Mary Jo’s assessment of Jack’s relationship difficulties is that he has a problem with personal space. She believes he does not have confidence about his personal space due to not getting out and socializing much with other dogs except our female Great Pyrenees, Isabelle, when he was a puppy. To compound the problem, a dog of Jack’s size has a very big personal space. So far it seems that his personal space is as big as the entire enclosed training facility. (He does better outside.) Jack exhibits a troubling behavior when approached by other dogs. He makes a guttural sound and stiffens his front legs in a stomping motion. This is very intimidating to both me and the other dog and his or her walker. Over time I have lost my confidence in his ability to socialize and we all know that when we lose confidence in our kids, nothing good comes of it.
I am afraid I have painted a picture mainly of Jack’s problems. Actually he has some big accomplishments. . He has many Level 2 and 3 certificates. He has a solid down and stay and he comes like a freight train when I leave him in the training room or outdoor ring and call him from a distance. He passed his American Kennel Club Canine Good Citizen Test. (He did have to take it twice and we did have to stay pretty wide on the exercise where we walk past another dog and owner and I stop and shake the other owner’s hand.) But this was definitely a high point for me in terms of parental expectations. Mary Jo tries to be objective but I think she was excited too.

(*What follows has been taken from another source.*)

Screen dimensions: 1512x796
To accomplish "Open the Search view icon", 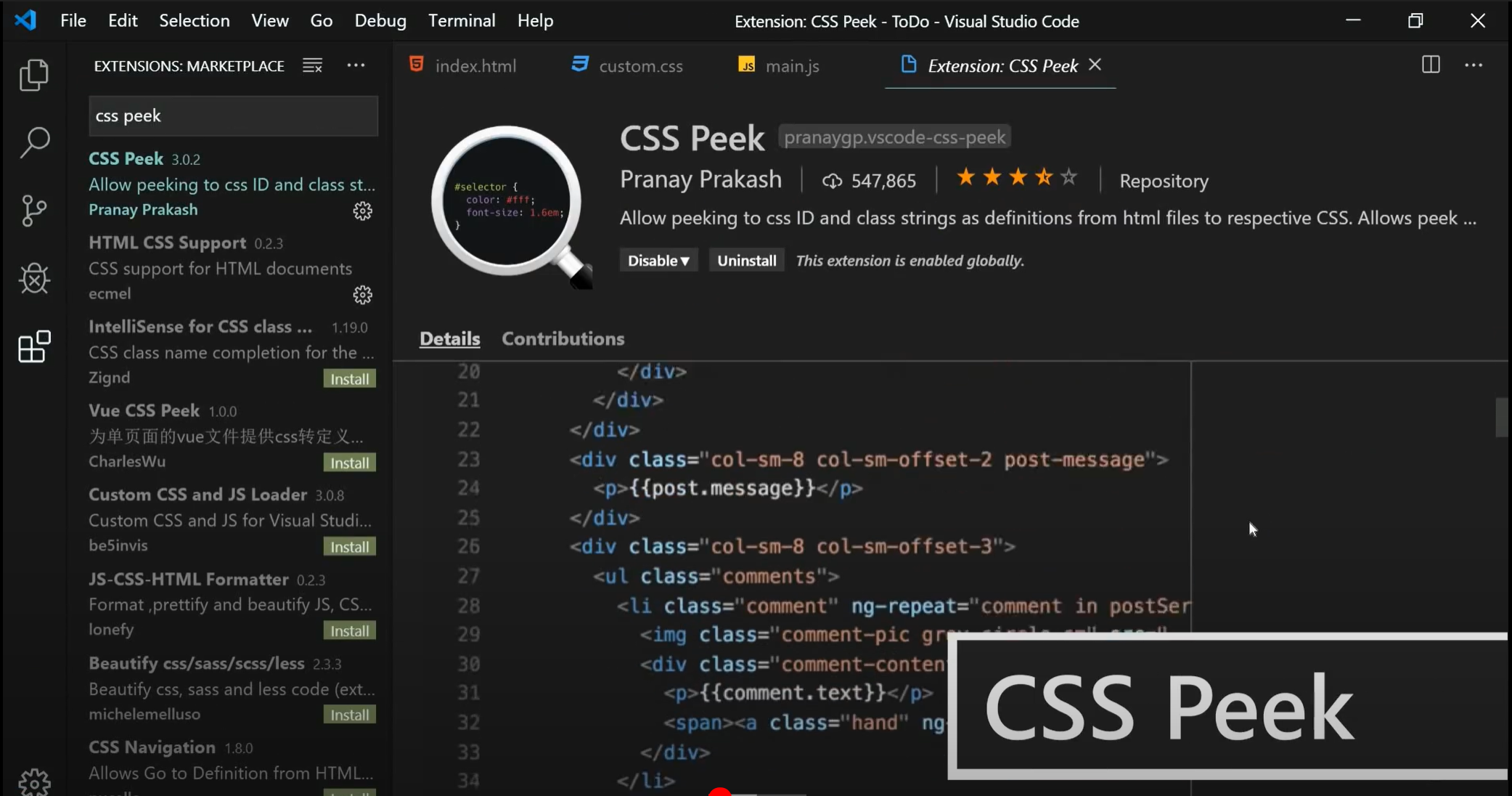I will click(33, 142).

At this point Mary Jo and I have decided we are going to change over to one on one training sessions and take on the socialization issue more directly. She even has a dog in mind who will be given the chance to become Jack’s first friend. I am going to have to work on my fears too if he is to have any chance to grow.
I am beginning to realize that I may need to work on not only my fears but my hopes and expectations for Jack if he is to prosper. This probably means accepting that my picture of Jack participating in a Kindly Canines Reading Night at the local library or visiting nursing home residents will never happen. I may have to settle for just being able to walk with him in the horse pasture or be happy that all our work and training has made it possible for him to attend Take Your Dog to the Ballgame Night at the Reading Phillies.

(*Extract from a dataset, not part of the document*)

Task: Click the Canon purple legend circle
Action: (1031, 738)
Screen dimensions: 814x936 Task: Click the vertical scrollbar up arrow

Actually changing my parental expectations holds a lot of hope for our relationship. Like all children, Jack is incredibly lovable and full of joy. He is my buddy and is a cuddle bug who wants nothing more than to lie next to me and have his head rubbed or lean into me so that we are truly joined at the hip! There is not a more beautiful sight than seeing him roam the pasture and suddenly lift his head and look to be sure I am over by the gate.
Actually our night at the Reading Phillies game was a peak experience. After making our way through the milling crowds of people and dogs, Jack, my husband and I found a spot on the deck near the pic nic tables where there was enough room for Jack. He stretched out to his full length and happily let adults admire him and children pat him. He ate a plate of French fries and drank water out of a cup. We decided it was best to leave before dark so we could get Jack safely back to the car and home in time for bed. My husband was disappointed that we did not see the whole game. I reminded him that taking Jack to the game was similar to taking a 4 or 5 year old. The whole idea was to let go of expectations and just have fun!